Clumpers - these plants often contain fibrous roots, and sometimes are called offsets. Many smaller plants can be found growing from the base of the original plant. Each offset creates its own root system that can be divided into separate parts, which allows easy hand division with little damage. Examples of clumpers include daylilies and hostas.

Runners - these perennials often have thin rhizomes and stolons, and tend to spread/trail in the ground. They root along their nodes and send up new shoots above the soil. This creates multiple parts that can be divided. Examples of runners include bee balm and goldenrod.

Woody crowns - these plants usually contain fairly thick roots, where buds are compacted on a hardened base. To divide these, it is a little more difficult, as one has to wait until the plant is older with a mass of healthy roots. It is recommended to wait until the plant is large enough to divide into 3 to 4 pieces. Examples of woody crown plants include baptisia and peonies.

Thick rhizomes/tubers - these are considered stems that grow along or under the soil. They are modified roots that are thick and fleshy for food storage. Cutting through these roots is not hard, so using a knife or pruners is recommended to slice them into sections that include one or more buds. Two examples of thick rhizomes/tubers are cannas and dahlias.

Taproots and woody perennials - these are perennials that are classified as undividable. It is recommended not to divide this type and leave it alone. Examples of taproots and woody perennials include lavender and butterfly weed.
== Aftercare ==
After removing any plant divisions from the soil, it is heavily recommended to plant them as quickly as possible. It is also suggested to water them well at least once a day, twice if it is a dry and hot day. They can be potted up as individual plants to build size, and kept away from frost environments.

==Main signs to divide perennials==
Over time, perennials will begin to show signs that they need to be divided. These are:

It produces fewer and lower quality flowers than in recent years.

Its leaves are becoming smaller and weaker.

It is in an overcrowded environment and is trying to compete with nearby companion plants.

The middle develops a dead spot/hole, looks sparse, and has weaker inner flower stalks.

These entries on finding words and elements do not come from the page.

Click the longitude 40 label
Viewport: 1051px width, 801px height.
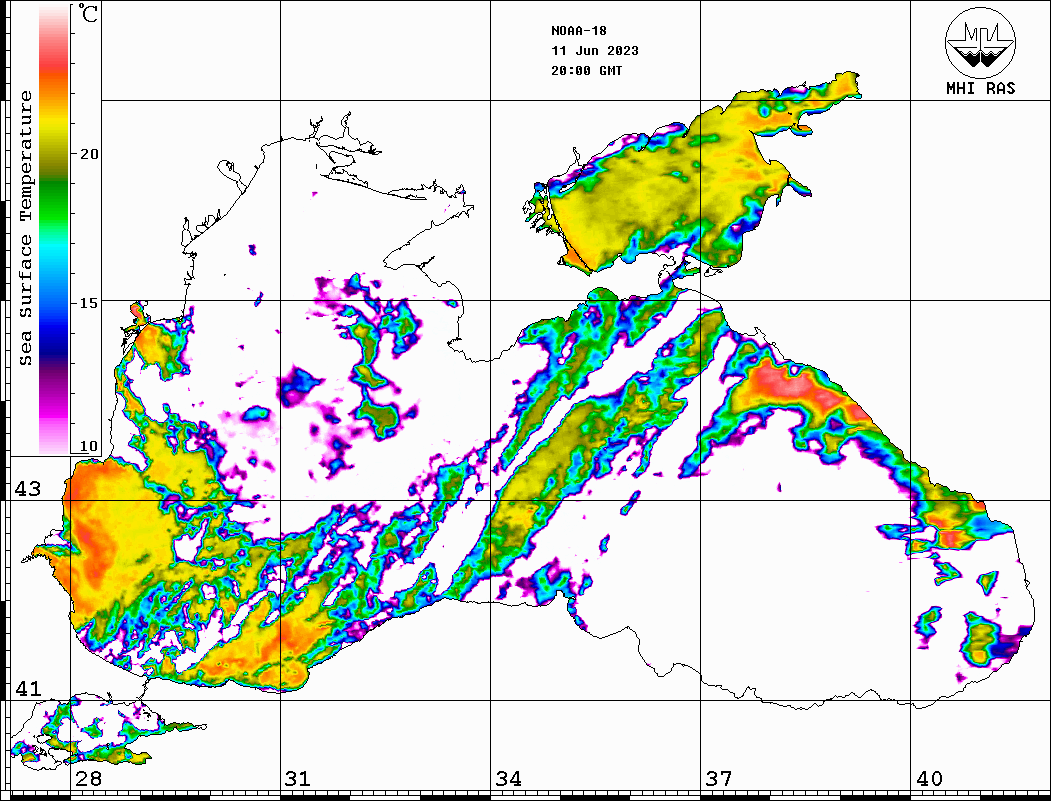point(928,779)
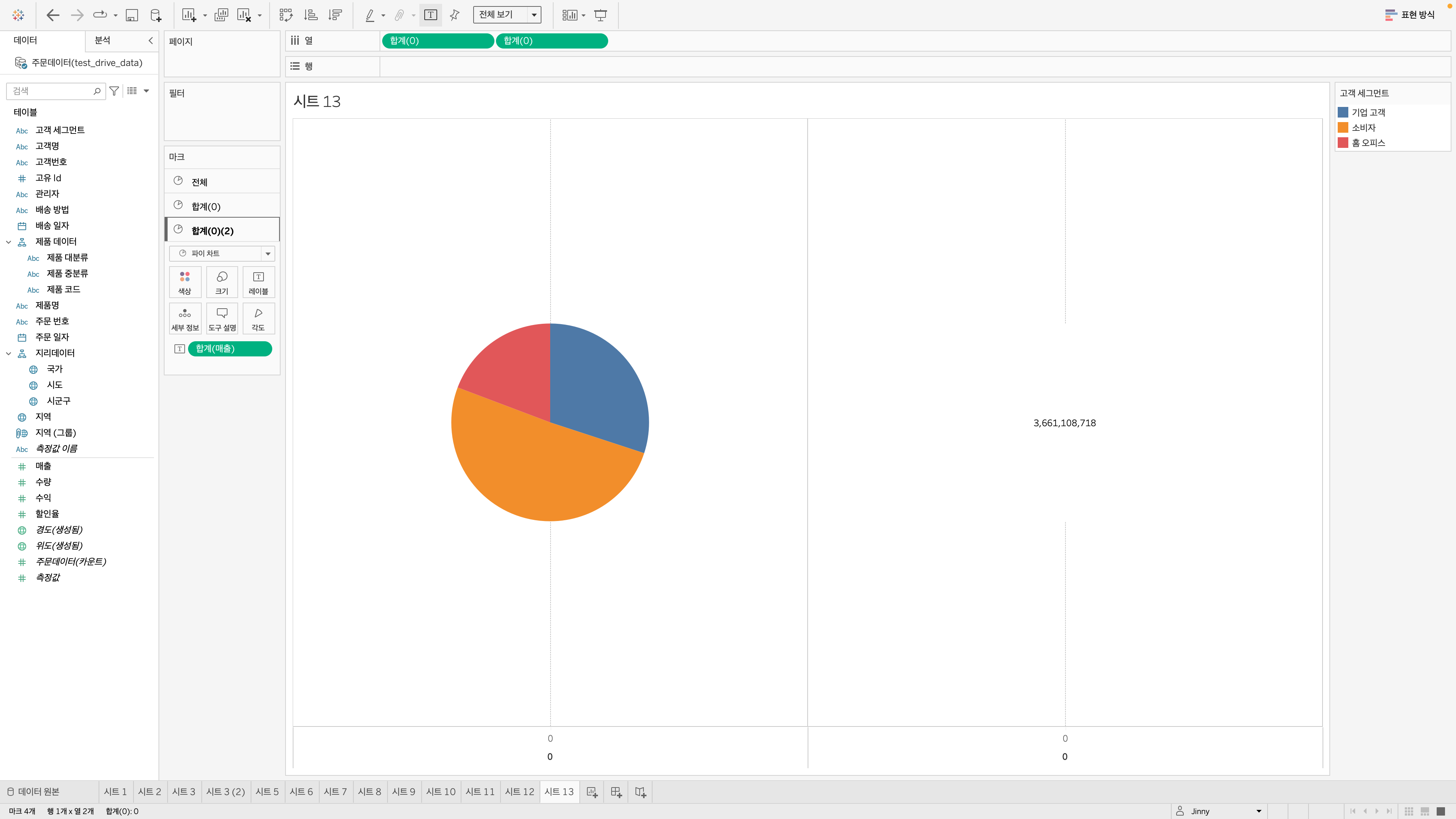Toggle the filter icon beside search
The image size is (1456, 819).
tap(114, 91)
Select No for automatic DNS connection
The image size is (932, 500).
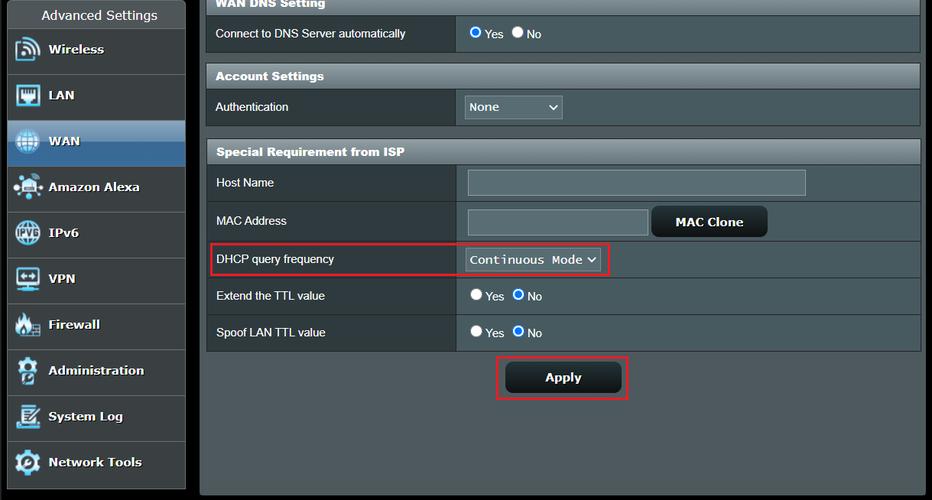click(518, 33)
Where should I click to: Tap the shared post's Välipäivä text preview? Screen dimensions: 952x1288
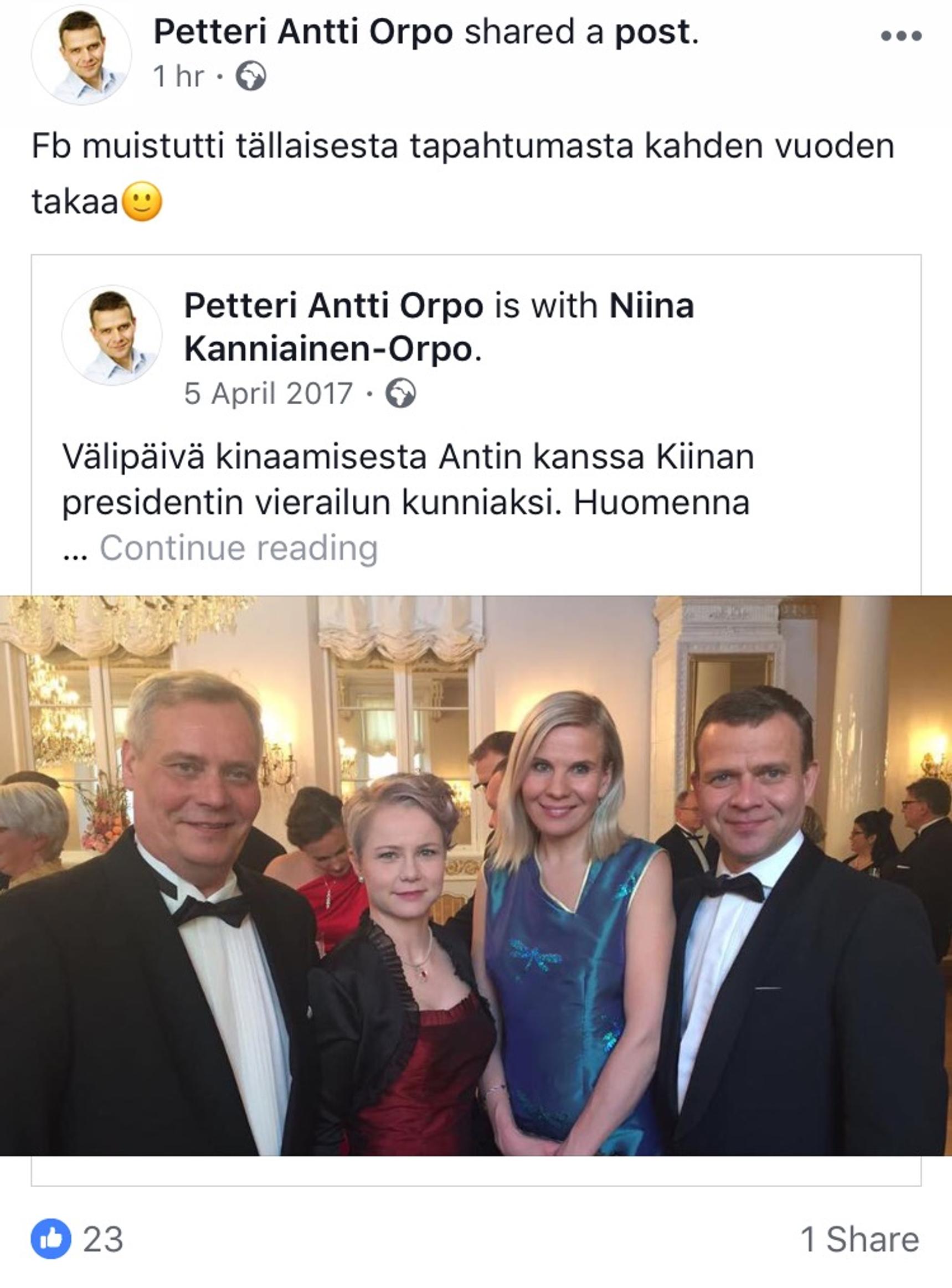tap(408, 480)
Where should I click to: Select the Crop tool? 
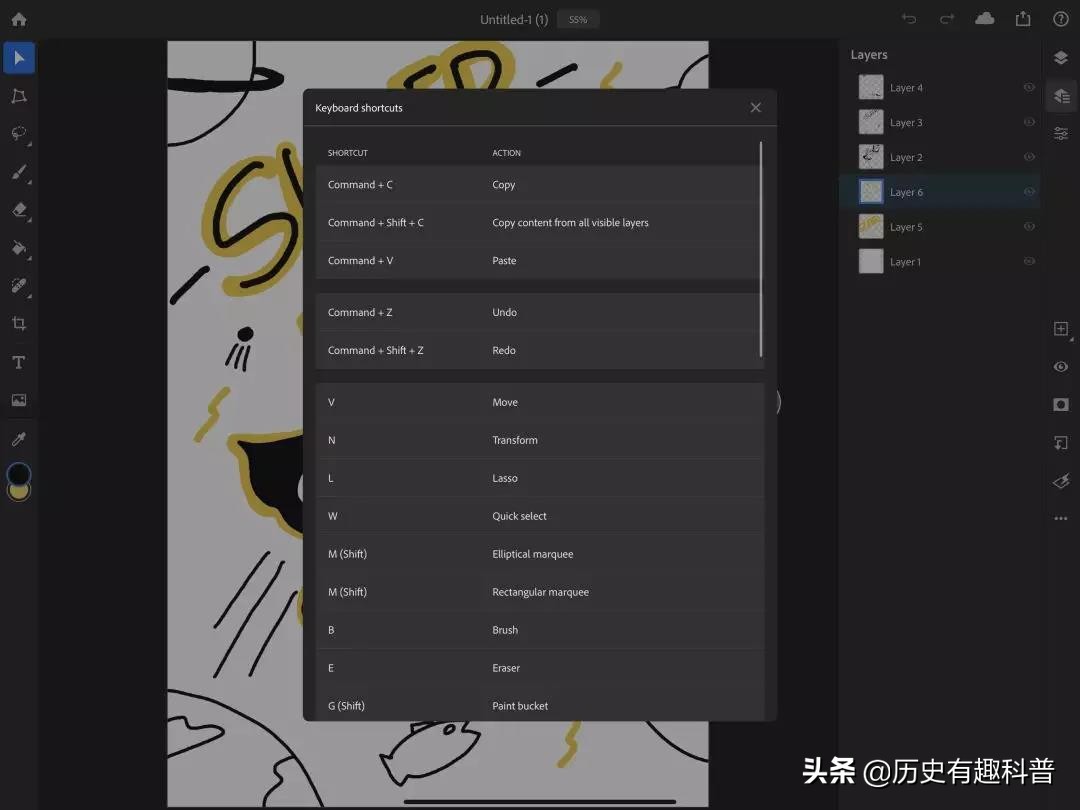(x=19, y=324)

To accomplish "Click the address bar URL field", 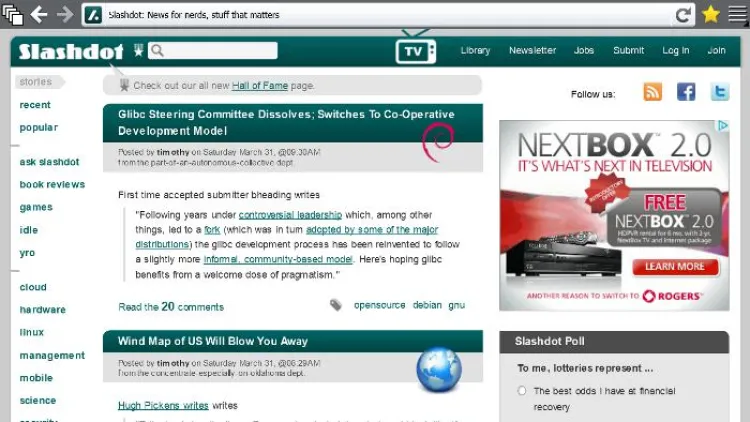I will pos(380,15).
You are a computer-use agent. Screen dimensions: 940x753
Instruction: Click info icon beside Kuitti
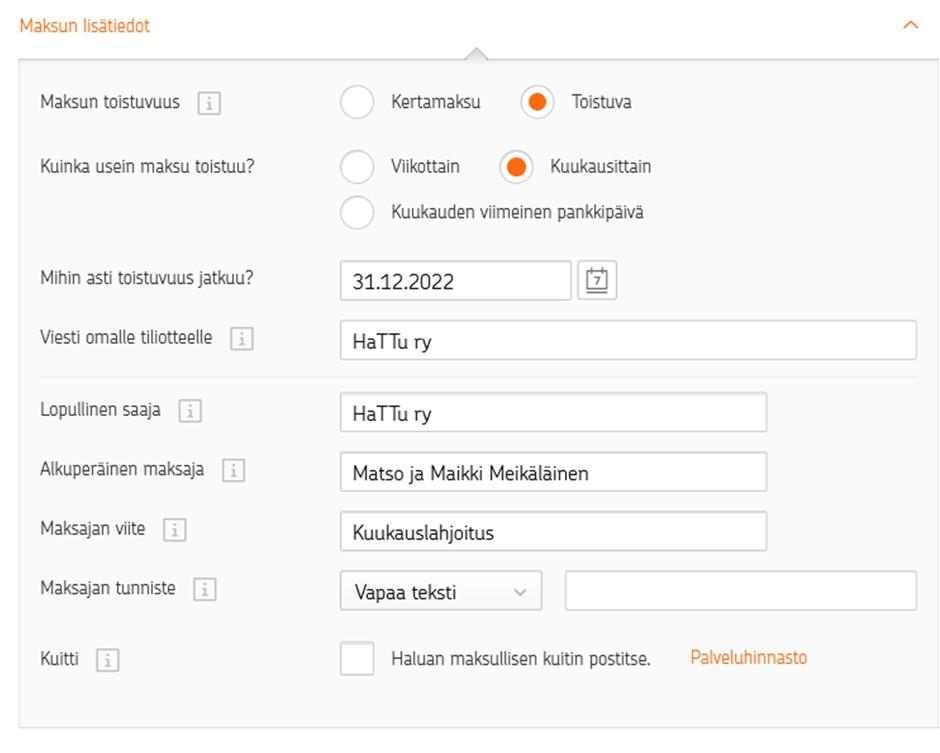point(107,660)
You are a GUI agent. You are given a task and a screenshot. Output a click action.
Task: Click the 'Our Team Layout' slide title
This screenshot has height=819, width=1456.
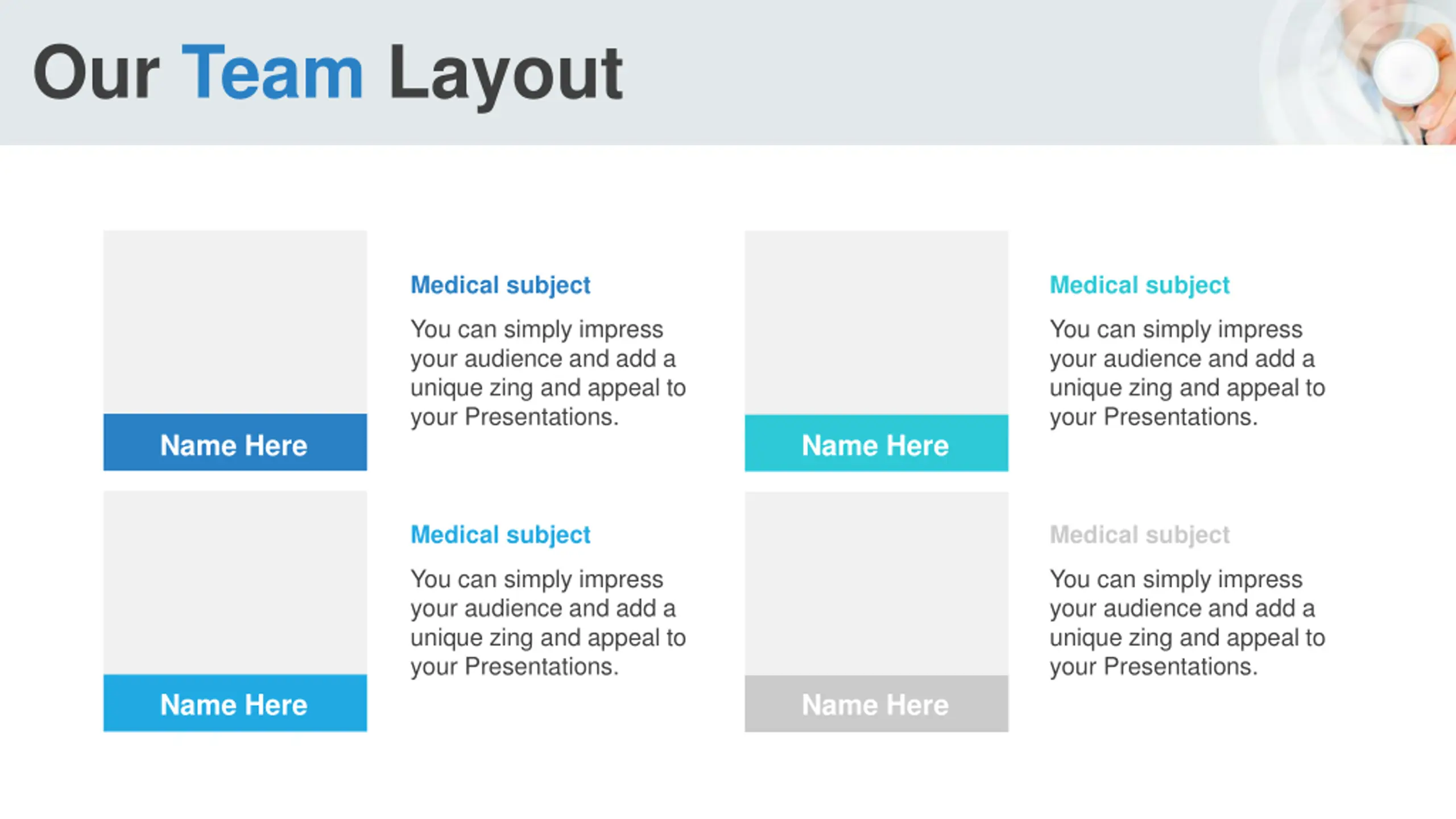click(x=328, y=74)
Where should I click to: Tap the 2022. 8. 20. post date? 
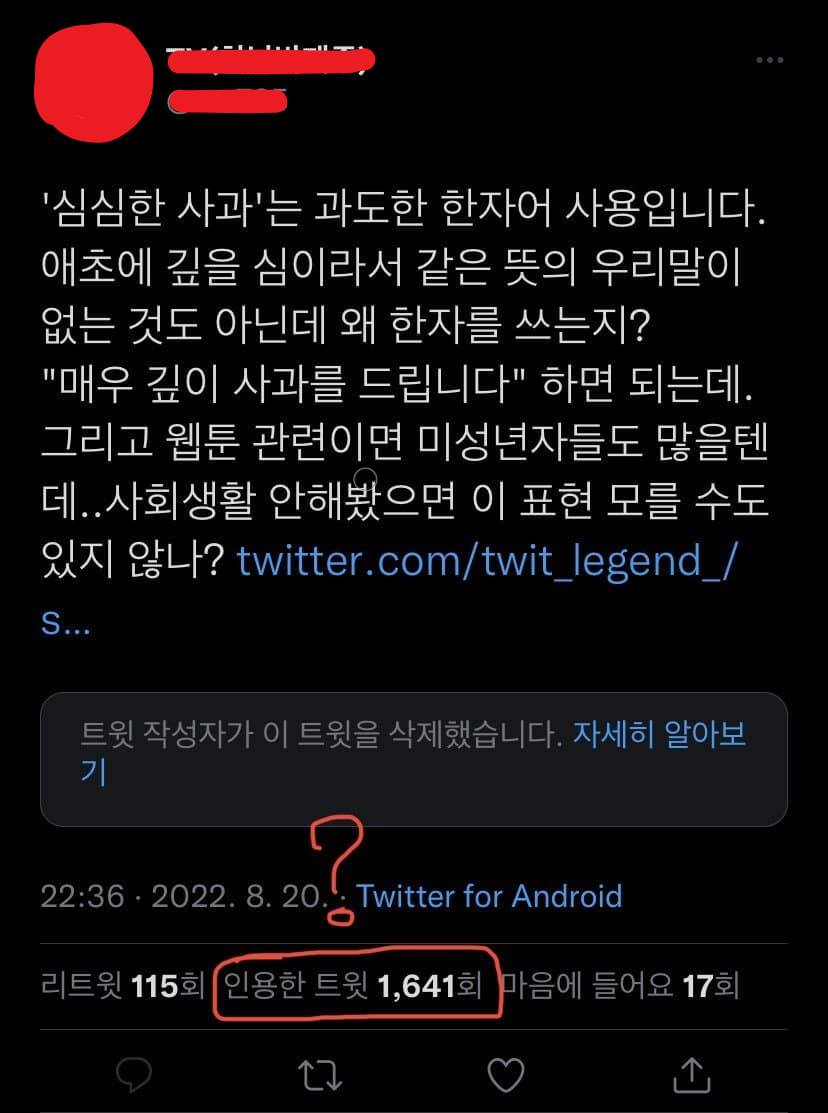click(239, 896)
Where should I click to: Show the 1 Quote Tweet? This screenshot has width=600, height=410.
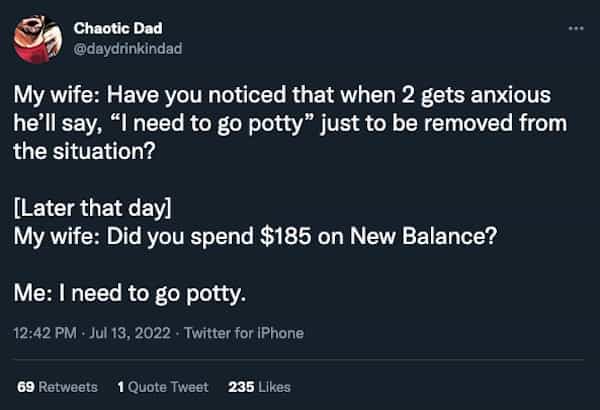[x=163, y=387]
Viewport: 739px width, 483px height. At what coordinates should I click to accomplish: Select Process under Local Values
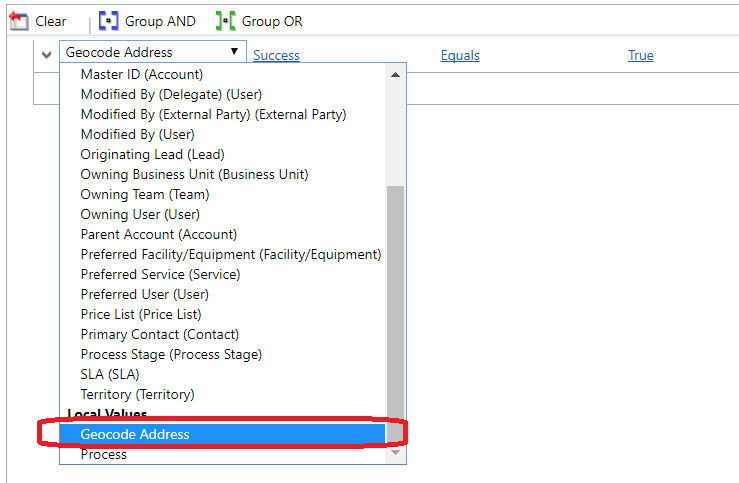(104, 454)
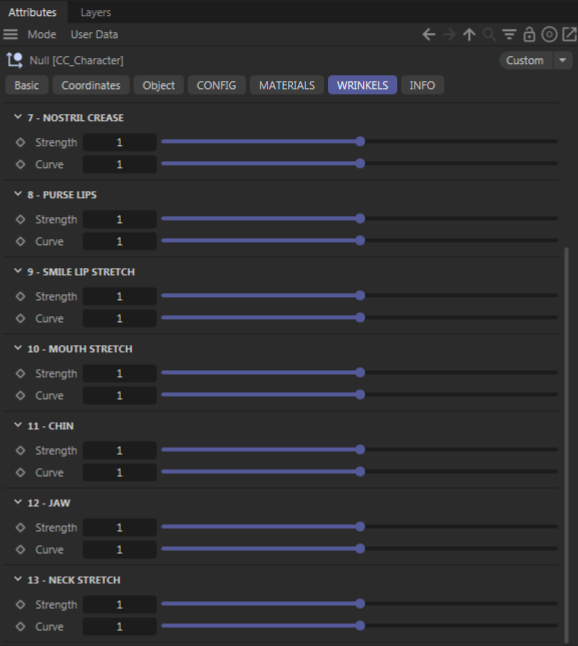This screenshot has height=646, width=578.
Task: Open the filter icon in the toolbar
Action: (509, 35)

The bottom has sparse foliage.

It cannot support its own weight.

== Tools ==
The tools typically used to divide perennials are:

Roundmouth or squared shovel.

Spade.

Non-serrated knife.

Garden fork.

Hand pruners/pruning shears.

Loppers.

Shears.

Gloves.

== When to divide common perennials ==

| Common name | Latin name | Season to divide (US) | Frequency |
|---|---|---|---|
| Asters | Aster | Early spring | 1-3 years |
| Beebalm | Monarda | Early spring | 1-3 years |
| Black-Eyed Susans | Rudbeckia | Early spring | 3-5 years |
| Hosta | Hosta | Early spring | 5-10 years |
| Siberian iris | Iris siberica | Early spring/Fall | 5-10 years |
| Purple cone-flower | Echinacea | Early spring/Fall | 4 years |
| Lambs-ear | Stachys byzantina | Spring/Early Fall | 2-3 years |
| Garden Phlox | Phlox paniculata | Early spring/Fall | 3-4 years |
| Chrysanthemum | Chrysanthemum | Spring | 1-2 years |

== Other types of asexual propagation ==
Asexual propagation types include cuttings, layering, and division. The main types of cuttings are stem, leaf, and root. For stem cuttings, this is split into multiple types. These include tip/medial, cane, single eye, double eye, and heel. Layering includes tip, simple, compound, mound, and air.